Medical school loans work differently than undergrad student loans, particularly if you rely on federal student loans to get through. First off, medical student loans are approved on an annual basis, so at graduation you’ll be carrying multiple student loans, not just one. That leaves you with several options for repayment, refinancing, or student loan debt consolidation.

Some lenders offer undergrad loans for the entire four years. Medical school loans don’t work like that. There’s a high drop-out rate. More than half of the students who enroll leave school in their freshman year. Private and federal lenders use that number when assessing risk, so they only offer single-year loans for medical school students.

Students who finish medical school and go on to become doctors make an average annual salary of $299,000. They also come out of school with almost $200,000 in medical school debt, not to mention the $50,000 or so in undergrad debt they often still owe. Combined, that’s easily the median price of a house in most parts of the United States.

Student Loan Debt Consolidation with Private Lenders

Interest rates are low right now, but that’s scheduled to change later this year. Traditional banks and online lenders are pushing medical student debt consolidation before that happens. You may have seen some of the offers online. Bundling student loans together and using a personal loan to pay student loans looks like a good idea on paper.

If your original student loans were from a private lender, debt consolidation with a personal loan is a simple matter of changing the interest rate you’re paying and either lowering or increasing your monthly payments. That’s just math. You may even be able to refinance with the original lender to get better terms. Don’t be afraid to ask about that.

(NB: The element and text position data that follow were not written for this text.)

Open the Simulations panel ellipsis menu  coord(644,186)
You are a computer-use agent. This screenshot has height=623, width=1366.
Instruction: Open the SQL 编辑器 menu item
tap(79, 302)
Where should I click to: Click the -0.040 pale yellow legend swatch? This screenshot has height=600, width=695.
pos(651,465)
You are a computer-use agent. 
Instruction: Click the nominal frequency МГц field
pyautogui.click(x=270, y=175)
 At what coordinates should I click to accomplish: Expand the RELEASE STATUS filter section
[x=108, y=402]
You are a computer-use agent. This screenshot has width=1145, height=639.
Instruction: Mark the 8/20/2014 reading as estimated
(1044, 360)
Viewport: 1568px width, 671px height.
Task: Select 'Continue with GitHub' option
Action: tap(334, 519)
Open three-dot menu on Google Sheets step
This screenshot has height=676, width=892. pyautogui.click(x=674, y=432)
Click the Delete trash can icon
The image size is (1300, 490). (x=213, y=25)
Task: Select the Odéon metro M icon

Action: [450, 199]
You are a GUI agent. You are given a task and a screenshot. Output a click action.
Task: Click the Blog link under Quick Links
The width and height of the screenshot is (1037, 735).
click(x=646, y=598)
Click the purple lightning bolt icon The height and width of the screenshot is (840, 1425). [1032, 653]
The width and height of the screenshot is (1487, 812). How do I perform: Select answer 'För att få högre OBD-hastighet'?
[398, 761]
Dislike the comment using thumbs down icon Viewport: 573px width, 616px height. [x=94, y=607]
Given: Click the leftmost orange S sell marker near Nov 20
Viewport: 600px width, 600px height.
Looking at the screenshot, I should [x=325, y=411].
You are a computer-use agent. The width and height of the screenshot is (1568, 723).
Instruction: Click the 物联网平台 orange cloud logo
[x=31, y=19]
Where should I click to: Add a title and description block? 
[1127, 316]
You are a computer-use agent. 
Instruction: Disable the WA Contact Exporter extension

Consolidating Federal Student Loans for Medical School

Federal student loans for medical school are a different animal. You can consolidate them through the federal lender, but that won’t lower your interest rate. A direct consolidation with the federal government may increase it. They round up to the nearest one-eight of 1%. On the positive side, consolidating may make you eligible for an income-driven payment plan.

Another variable to keep in mind with federal student loans is the possibility of student loan debt forgiveness. That doesn’t normally happen with private lenders. Consolidating federal student loans with a private lender will eliminate your chances of getting it. Will Biden forgive student loans during his term of office? The answer to that is still unclear.

Waiting Might Be the Best Option

Everyone wants to be debt free, but sometimes the best way to do that is to simply make all your monthly payments on time. There’s a lot of uncertainty in the early years right after graduating medical school. Let the dust settle a bit before making any decisions about refinancing or consolidating your medical school debt.

Frequently Asked Questions

Can you refinance student loans while in medical school?

Yes, you can refinance student loans while you’re still in medical school, but you may get better terms if you wait until you graduate and have a more significant income.